ＫＣＮＮ３蛋白質が配列番号１のアミノ酸配列をもつ請求項１０に記載の方法。
アルツハイマー病又は関連疾患の治療用作用剤、モジュレーター又は選択的アンタゴニストもしくはアゴニストを同定するためのスクリーニング方法であって、
前記作用剤、モジュレーター又は選択的アンタゴニストもしくはアゴニストは、
（ｉ）ＫＣＮＮ３蛋白質をコードする遺伝子、及び／又は
（ｉｉ）ＫＣＮＮ３蛋白質をコードする遺伝子の転写産物、及び／又は
（ｉｉｉ）ＫＣＮＮ３蛋白質をコードする遺伝子の翻訳産物、及び／又は
（ｉｖ）（ｉ）〜（ｉｉｉ）のフラグメントもしくは誘導体もしくは変異体
から構成される群から選択される１種以上の物質の発現又はレベル又は活性を変化させることができ、
前記方法は、
（ａ）神経変性疾患又は関連疾患もしくは障害の徴候及び症状を発症する素因をもつ又は既に発症している非ヒト試験動物に試験化合物を投与する段階と；
（ｂ）（ｉ）〜（ｉｖ）に記載の１種以上の物質の活性及び／又はレベル及び／又は発現を測定する段階と；
（ｃ）神経変性疾患又は関連疾患もしくは障害の徴候及び症状を発症する素因をもつ又は既に発症している、前記試験化合物を投与していない非ヒト対照動物における（ｉ）〜（ｉｖ）に記載の１種以上の物質の活性及び／又はレベル及び／又は発現を測定する段階と；
（ｄ）段階（ｂ）及び（ｃ）の動物における物質のレベル及び／又は活性及び／又は発現を比較し、非ヒト試験動物における物質の活性及び／又はレベル及び／又は発現が変化しているならば、試験化合物はアルツハイマー病又は関連疾患の治療用作用剤、モジュレーター又は選択的アンタゴニストもしくはアゴニストであると判定する段階と
を含む前記方法。
ＫＣＮＮ３蛋白質が配列番号１のアミノ酸配列をもつ請求項１２に記載の方法。
リガンドとＫＣＮＮ３蛋白質又はそのフラグメントもしくは誘導体もしくは変異体の結合阻害度又は結合増加度を測定し及び／又はＫＣＮＮ３蛋白質又はそのフラグメントもしくは誘導体もしくは変異体に対する前記化合物の結合度を測定するために、１つ又は複数の化合物を試験するための又は複数の化合物を高スループットフォーマットでスクリーニングするためのアッセイ。

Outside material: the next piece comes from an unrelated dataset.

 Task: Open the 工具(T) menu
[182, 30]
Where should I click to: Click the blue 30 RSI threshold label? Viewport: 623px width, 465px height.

ＫＣＮＮ３蛋白質が配列番号１のアミノ酸配列をもつ請求項１４に記載の方法。
（ｉ）ＫＣＮＮ３蛋白質をコードする遺伝子、及び／又は
（ｉｉ）ＫＣＮＮ３蛋白質をコードする遺伝子の転写産物、及び／又は
（ｉｉｉ）ＫＣＮＮ３蛋白質をコードする遺伝子の翻訳産物、及び／又は
（ｉｖ）（ｉ）〜（ｉｉｉ）のフラグメントもしくは誘導体もしくは変異体
から構成される群から選択される１種以上の物質のレベル及び／又は活性及び／又は発現の作用剤、モジュレーター又は選択的アンタゴニストもしくはアゴニストであり、
前記作用剤、モジュレーター又は選択的アンタゴニストもしくはアゴニストはアルツハイマー病の治療の潜在活性を有する
前記作用剤、モジュレーター又は選択的アンタゴニストもしくはアゴニスト。
ＫＣＮＮ３蛋白質が配列番号１のアミノ酸配列をもつ請求項１６に記載の作用剤。
アルツハイマー病の治療用医薬の製造における、請求項１６又は１７に記載の作用剤、モジュレーター又は選択的アンタゴニストもしくはアゴニストの使用、及び／又はＫＣＮＮ３をコードする遺伝子の翻訳産物又はそのフラグメントもしくは誘導体もしくは変異体である免疫原に対して特異的に免疫反応性の抗体の使用。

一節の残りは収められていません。